12. Directed verdict for defendants erroneous; UCC applicable to transaction involving irrigation system with defective hose not manufactured by dealer. Stair v. Gaylord, 232 Kan. 765, 769, 659 P.2d 178 (1983).

13. Promissory estoppel may be asserted to preclude statute as defense to oral contract. Quaney v. Tobyne, 236 Kan. 201, 212, 689 P.2d 844 (1984).

14. Statute requires that writing afford basis for believing that offered oral evidence rests on real transactions. Rajala v. Allied Corp., 66 B.R. 582, 593 (1986).

15. Kansas recognizes cause of action for fraud based on promise of future action with present intent not to perform. Zuru Constructors, Inc. v.
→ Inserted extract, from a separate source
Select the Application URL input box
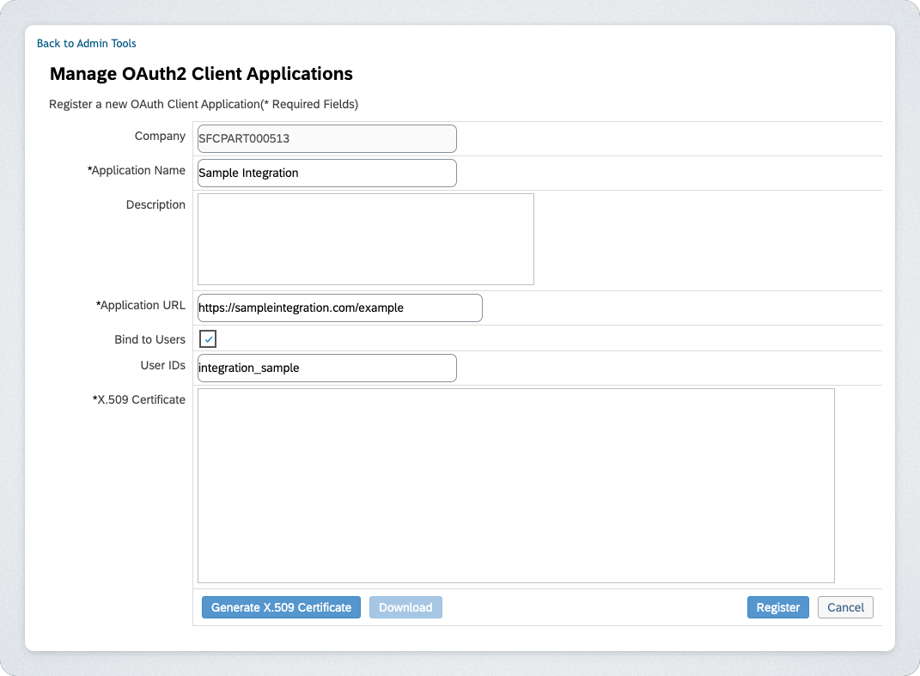 pyautogui.click(x=339, y=308)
B.F. Goodrich Co., 746 F. Supp. 1051, 1058 (1990).

16. Purchase contract within merchants exception to statute of frauds. Busby, Inc., v. Smoky Valley Bean, Inc., 767 F. Supp. 235, 236 (1991).

17. Defendant's claim of unenforceable contract based on statute of frauds unsuccessful as court finds in defendant's deposition testimony that an oral agreement existed. St. Francis Mercantile Equity Exchange, Inc. v. Newton, 27 K.A.2d 18, 996 P.2d 365 (2000).

18. Oral contract for goods received for pilot project not barred, oral contract for non-pilot goods barred. School-Link Technologies v. Applied Resources, 471 F. Supp.2d 1101, 1118 (D. Kan. 2007).

19. Cited in case involving statute of frauds where oral agreement recited in court. In re Marriage of Takusagawa, 38 Kan. App. 2d 401, 166 P.3d 440 (2007).

20. Distributorship agreement was exclusive dealings contract that satisfied statute of frauds even though quantity not stated. Fisherman Surgical Instruments v. Tri-amin Health, 502 F. Supp. 2d 1170, 1176 (2007).

21. A writing is not insufficient because it omits a term agreed upon, exception. Cravotta v. Deggingers' Foundry, Inc., 42 Kan. App. 2d 700, 215 P.3d 636 (2009).